As baby boomers enter Medicare and value-based care transforms reimbursement, providers at large are seeing this as a perfect time to sponsor Medicare Advantage health plans.
A recent Avalere study shows that more than half of new entrants in the Medicare Advantage market are providers, according to Elizabeth Carpenter, senior vice president of the Washington, D.C.-based Avalere. Eighty-percent of the provider-sponsored Medicare Advantage contracts became effective during the last decade, she said.
This is driven by the reality that, while it's still not a safe way for providers to get into risk, there is an appealing upside, according to Zachary Hafner, a partner with the Advisory Board.
As they've done throughout every stage of their lives, baby boomers are driving the market. An estimated 10,000 Americans a day are turning age 65 years old, and many are choosing Medicare Advantage over traditional Medicare. Medicare Advantage enrollment has grown from six million in 2005 to 17 million in 2015.

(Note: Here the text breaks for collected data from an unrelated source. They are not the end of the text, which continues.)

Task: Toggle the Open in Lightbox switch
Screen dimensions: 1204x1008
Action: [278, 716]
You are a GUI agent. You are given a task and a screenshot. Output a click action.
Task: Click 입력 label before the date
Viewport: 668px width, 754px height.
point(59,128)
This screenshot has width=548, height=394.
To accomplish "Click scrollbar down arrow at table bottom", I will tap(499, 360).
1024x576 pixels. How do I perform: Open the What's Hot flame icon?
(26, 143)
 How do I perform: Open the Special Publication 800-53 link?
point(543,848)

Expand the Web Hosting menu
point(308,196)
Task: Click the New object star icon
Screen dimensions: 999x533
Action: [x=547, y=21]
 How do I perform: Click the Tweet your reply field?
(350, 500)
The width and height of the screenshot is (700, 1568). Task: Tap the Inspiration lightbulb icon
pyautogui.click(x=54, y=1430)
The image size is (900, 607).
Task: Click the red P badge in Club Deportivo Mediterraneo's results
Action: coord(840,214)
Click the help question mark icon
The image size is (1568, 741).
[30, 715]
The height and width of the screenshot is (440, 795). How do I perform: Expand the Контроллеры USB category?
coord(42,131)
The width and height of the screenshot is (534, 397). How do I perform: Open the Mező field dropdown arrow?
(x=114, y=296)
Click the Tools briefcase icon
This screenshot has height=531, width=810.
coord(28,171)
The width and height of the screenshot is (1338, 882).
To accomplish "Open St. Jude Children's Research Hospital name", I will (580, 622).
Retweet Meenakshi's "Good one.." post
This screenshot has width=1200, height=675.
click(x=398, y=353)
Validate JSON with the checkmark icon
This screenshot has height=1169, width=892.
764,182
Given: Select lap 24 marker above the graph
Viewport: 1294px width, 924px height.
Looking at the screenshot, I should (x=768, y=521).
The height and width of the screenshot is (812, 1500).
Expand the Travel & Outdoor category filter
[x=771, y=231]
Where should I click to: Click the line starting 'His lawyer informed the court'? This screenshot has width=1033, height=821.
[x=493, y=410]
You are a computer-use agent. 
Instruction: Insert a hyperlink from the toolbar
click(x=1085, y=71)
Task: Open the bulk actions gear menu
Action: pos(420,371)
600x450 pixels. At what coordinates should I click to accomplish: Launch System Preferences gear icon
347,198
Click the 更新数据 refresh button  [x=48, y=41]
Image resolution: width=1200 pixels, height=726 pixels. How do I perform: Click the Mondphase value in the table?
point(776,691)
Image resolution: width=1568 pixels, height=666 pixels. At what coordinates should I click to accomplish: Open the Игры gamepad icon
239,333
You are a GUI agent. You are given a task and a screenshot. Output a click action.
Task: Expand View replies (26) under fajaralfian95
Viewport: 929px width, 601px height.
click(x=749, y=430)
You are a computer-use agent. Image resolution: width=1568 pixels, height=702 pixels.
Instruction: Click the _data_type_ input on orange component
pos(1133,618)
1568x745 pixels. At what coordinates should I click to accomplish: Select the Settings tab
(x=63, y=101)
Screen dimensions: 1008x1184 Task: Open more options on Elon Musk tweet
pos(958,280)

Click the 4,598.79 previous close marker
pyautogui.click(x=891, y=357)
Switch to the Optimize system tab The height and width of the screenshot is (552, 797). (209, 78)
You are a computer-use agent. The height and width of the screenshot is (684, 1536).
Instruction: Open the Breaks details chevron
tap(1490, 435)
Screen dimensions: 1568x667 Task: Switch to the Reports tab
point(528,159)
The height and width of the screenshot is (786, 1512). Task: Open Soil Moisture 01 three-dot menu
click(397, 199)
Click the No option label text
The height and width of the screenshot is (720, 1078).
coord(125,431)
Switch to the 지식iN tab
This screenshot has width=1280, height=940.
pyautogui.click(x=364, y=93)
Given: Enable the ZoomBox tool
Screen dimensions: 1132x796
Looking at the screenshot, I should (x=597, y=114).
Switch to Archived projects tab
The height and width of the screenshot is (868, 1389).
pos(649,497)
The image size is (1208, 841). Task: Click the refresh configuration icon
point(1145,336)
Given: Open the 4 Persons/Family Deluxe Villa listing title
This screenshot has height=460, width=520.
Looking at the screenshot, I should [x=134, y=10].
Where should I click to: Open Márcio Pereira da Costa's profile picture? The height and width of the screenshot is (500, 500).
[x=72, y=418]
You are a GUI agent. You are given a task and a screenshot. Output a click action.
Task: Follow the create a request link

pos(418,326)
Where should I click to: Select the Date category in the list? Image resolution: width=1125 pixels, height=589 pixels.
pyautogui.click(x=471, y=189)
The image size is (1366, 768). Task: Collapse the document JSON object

Medicare Advantage offers entry into risk without going large-scale on a commercial plan, according to Hafner. It also makes sense since providers are already investing in technology and resources to serve the senior population.
"They're looking to make investments in technologies to drive better outcomes, which include a reduction in utilization," he said. "To make this equation work, they need a new economic model that rewards for these outcomes."
With Medicare Advantage, a private version of traditional Medicare, insurers evaluate the health of their members and build risk scores based on medical coding. They're paid out of a Medicare trust fund, receiving payments based on the risk scores.
That means the payers aren't left waiting for a check from the federal government, as is the case with some insurers who have sued over what they claim is a lack of payment for risk adjustment in the exchange market.
Getting into Medicare Advantage takes time. If the process was started today, the Centers for Medicare and Medicaid Services might not grant approval in time for a 2018 target date, Hafner said. There's a 200-page application process, and the insurer has to submit its contracts with providers.
"There has to be thoughtful evaluation going in on how to move into it, rather than jumping in," Hafner said. "If Medicare Advantage is on your radar, you have to do a fact-based assessment of your capabilities and the gap-closing requirements."
Also, a recent study published in Health Affairs found that Medicare Advantage plans actually paid 5.6 percent less for hospital services than regular fee-for-service Medicare, so on the reimbursement side there's a gap.
Building your own MA plan is also an expensive proposition, so some providers are using a traditional insurer as a back-office partner.
Advocate Health Care in Illinois has grown its Medicare Advantage program and has three commercial partners, according to Chief Medical Officer and Executive Vice President Lee Sacks.
"We'll continue to increase Medicare Advantage enrollment," Sacks said. "We think that offers the most value to patients and it's a sustainable program."
Medicare Advantage performance has shown to be good. Seventy percent of provider-sponsored Medicare Advantage plan enrollees are in a 4.5 or 5-star plan according to federal ratings, Carpenter said.
Medicare Advantage is also an individual sale, as compared to the commercial health insurance market, which involves more detailed product strategies and requires engaging with employer organizations.
"Commercial products need broader network coverage where employees seek care - that is, where they work and live."